Consignia accused its critics of scaremongering yesterday over allegations that it planned to cut more than 2,000 mainly rural Scottish households from daily deliveries.

Reports that Consignia wanted to persuade PostComm, the postal regulator, to increase the number of homes to which the company will no longer have to deliver mail six days a week caused widespread anger in Scotland.

Postwatch Scotland, which monitors postal services, said the company – formerly the Royal Mail – wanted to extend the number of exempt addresses from 43 to 2,284.

At least half of the possible new exemptions would have affected rural areas in the Orkneys, Shetlands, Western Isles, Aberdeenshire, Lanarkshire and Caithness.

The storm erupted during the ongoing consultation process between Consignia and PostComm in which the company provided examples of the type of exemptions that could be considered.
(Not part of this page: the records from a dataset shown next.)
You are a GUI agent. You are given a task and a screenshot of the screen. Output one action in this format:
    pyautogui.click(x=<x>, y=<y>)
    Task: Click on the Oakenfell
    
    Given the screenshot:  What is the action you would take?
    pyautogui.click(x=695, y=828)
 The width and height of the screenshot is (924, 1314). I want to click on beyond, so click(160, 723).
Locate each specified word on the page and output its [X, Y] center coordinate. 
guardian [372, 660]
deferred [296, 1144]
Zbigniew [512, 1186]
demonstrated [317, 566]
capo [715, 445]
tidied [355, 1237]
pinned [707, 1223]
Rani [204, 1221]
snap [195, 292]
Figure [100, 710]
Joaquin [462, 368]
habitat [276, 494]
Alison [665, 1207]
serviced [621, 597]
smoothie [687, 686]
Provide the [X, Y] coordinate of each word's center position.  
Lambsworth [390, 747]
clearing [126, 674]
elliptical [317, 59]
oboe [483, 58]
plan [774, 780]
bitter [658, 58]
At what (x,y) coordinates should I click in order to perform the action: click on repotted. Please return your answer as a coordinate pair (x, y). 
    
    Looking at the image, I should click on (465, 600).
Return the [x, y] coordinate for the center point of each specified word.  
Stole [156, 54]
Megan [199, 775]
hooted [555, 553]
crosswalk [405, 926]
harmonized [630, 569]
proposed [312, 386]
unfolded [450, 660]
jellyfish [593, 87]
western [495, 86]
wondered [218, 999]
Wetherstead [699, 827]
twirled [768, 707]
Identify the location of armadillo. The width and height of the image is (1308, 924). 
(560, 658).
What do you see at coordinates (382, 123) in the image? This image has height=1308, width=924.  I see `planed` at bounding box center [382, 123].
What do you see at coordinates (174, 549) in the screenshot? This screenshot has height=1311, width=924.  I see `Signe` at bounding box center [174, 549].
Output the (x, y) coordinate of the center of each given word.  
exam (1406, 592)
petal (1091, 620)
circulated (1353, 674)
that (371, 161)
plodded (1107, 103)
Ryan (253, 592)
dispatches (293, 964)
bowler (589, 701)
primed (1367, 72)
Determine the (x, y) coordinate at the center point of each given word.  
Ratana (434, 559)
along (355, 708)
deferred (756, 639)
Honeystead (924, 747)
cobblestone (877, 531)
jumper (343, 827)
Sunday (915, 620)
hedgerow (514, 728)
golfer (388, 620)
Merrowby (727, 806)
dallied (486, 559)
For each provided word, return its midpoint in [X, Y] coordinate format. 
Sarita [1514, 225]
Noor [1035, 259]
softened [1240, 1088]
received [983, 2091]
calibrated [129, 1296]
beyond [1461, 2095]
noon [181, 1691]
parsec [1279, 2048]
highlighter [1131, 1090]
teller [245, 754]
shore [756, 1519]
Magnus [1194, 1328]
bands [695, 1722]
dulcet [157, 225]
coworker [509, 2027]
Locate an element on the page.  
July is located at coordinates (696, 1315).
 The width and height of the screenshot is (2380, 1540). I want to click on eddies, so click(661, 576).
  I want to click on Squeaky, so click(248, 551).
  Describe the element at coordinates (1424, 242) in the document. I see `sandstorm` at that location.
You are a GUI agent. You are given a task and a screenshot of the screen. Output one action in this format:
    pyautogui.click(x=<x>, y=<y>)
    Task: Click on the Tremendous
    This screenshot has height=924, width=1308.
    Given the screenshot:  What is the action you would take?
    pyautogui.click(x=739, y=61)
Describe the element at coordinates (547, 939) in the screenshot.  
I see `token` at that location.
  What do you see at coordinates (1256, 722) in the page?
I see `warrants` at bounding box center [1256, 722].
Under legislation introduced in 1840 the postal service has an obligation to deliver to households throughout the country six days a week unless there are compelling reasons why individual addresses should be exempt.

Postwatch Scotland said exemptions should only be made in "exceptional" cases and criticised Consignia's database, which contains details of addresses and the reasons they should be exempted, for being littered with inaccuracies.

Examples included a house listed as containing a "dangerous dog", which died four years ago, and a home marked "inaccessible" even though the owner said the road leading to it was regularly used.

A spokesman for Consignia said there was never any intention to increase that number of exemptions.